Legal Services attorneys continue to work the front lines protecting tenants from predatory landlords. Two recent court cases have building owners thinking twice about committing fraud in order to swindle money from tenants.
For the poorest tenants, obtaining a government subsidy to pay escalating rents is often the difference between homelessness and a stable apartment. Unfortunately, some landlords take advantage by exacting so-called “side deals,” or fraudulently charging the tenant in excess of the subsidized lease agreement or the legal regulated rent (for rent-regulated apartments).
“[Side deals] are very common, maybe even routine,” said James Jantarasami, a Bronx-based Legal Services New York City staff attorney. “The city doesn’t check what the legal regulated rent is. Tenants are desperate to rent an apartment and willing to sign on.”
In a case settled a couple of months ago, Jantarasami said he represented a domestic violence victim who was pinned by a side deal while trying to move out of a city homeless shelter. In Assoc v. CW, the tenant was receiving Housing Stability Plus rental assistance from the city’s Department of Homeless Services. Through a real-estate broker, she had negotiated a lease agreement for $820 a month, which her government rental subsidy would be able to cover in full. However later in the same day, the landlord’s managing agent foisted a new lease for $1,150 upon her. The landlord did not turn over the keys to the apartment until the tenant signed the more expensive lease.
The judge in the case found the landlord’s actions “unconscionable” and that the real-estate broker and landlord’s managing agent had “forced respondent to choose between signing the $1,150 lease … and being left homeless with her child.”
The apartment was infested with bedbugs.
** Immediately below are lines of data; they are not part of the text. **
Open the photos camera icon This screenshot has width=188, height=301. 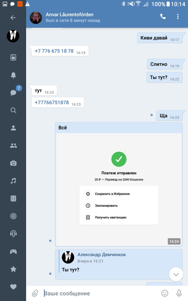(13, 163)
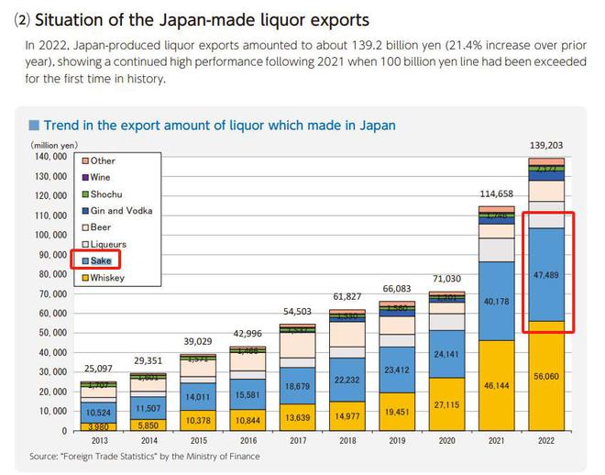
Task: Click the Shochu legend color swatch
Action: click(x=83, y=194)
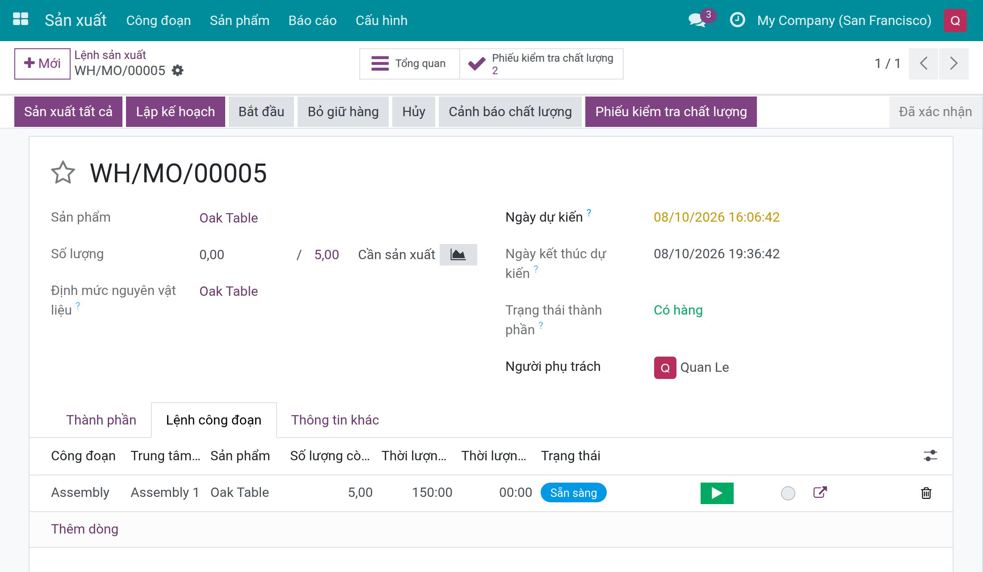Open the Cấu hình menu
The image size is (983, 572).
point(382,21)
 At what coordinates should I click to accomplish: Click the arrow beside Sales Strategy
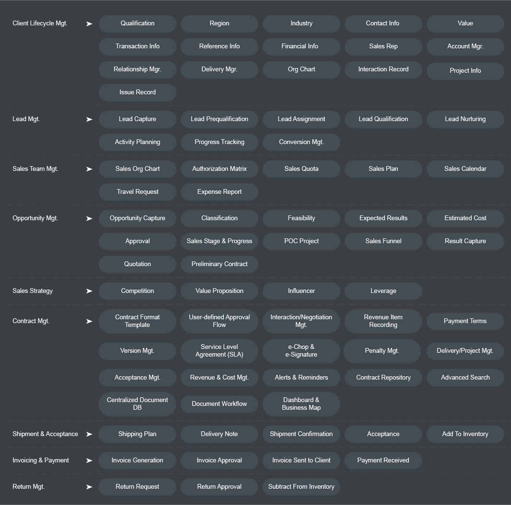[89, 291]
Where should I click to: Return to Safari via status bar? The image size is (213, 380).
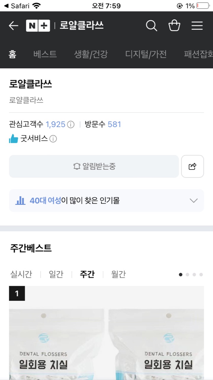coord(17,6)
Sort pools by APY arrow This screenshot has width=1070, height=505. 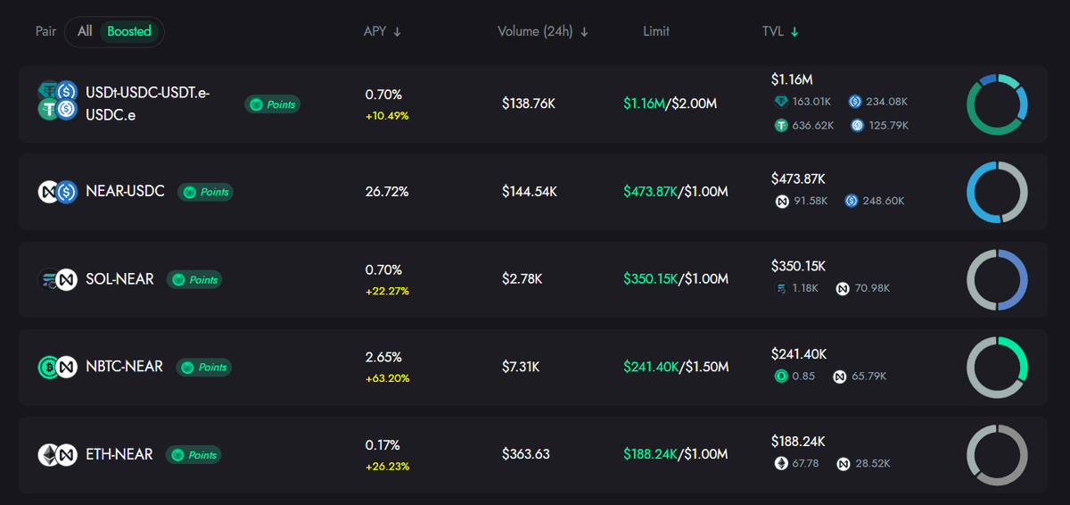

The tenant received a judgment of $18,845.80 for the overcharge and an additional $9,020 for the bedbug nightmare.
Another case that should pique tenants’ interests is Sylvie Grimm v. 151 Owners Corp. Tenant attorneys have hope that the case will abolish the arbitrary four-year limit to claim a rent overcharge. On Sept. 24, the First Department of the New York Supreme Court Appellate Division found that when a landlord commits fraud to increase the rent, the courts and state housing agency are no longer barred from looking at records from more than four years prior to the tenant filing a complaint. Currently, tenant rent-overcharge complaints are thrown out of court if the overcharge occurred more than four years before the complaint was filed. The landlord could still appeal.
Fraud often occurs when a landlord falsely reports expensive renovations to a rent-stabilized apartment in order to justify increasing the rent to more than $2,000 a month, the point at which the apartment can be deregulated. Once an apartment is deregulated, there are no restrictions on rent increases and the new tenant has little to no housing rights. Landlords can jack up the rent by the amount equal to 1/40 the costs of the renovations. Tenant advocates believe landlords also inflate the renovation costs and charge that the state housing agency does little to investigate the fraud. The appellate judges in the Grimm case agreed, and found the landlord overcharged the tenants and that the state housing agency “acted arbitrarily, capriciously and in disregard of its obligation in failing to consider whether the rent charged to petitioner was unlawful.”
“Grimm has the potential to be a sea change,” said Kenneth Hawco, the attorney who litigated the case. “[Landlords] won’t be able to hide behind the statute of limitations if they committed fraud.”
Bennett Baumer works as a tenant organizer on the West Side of Manhattan.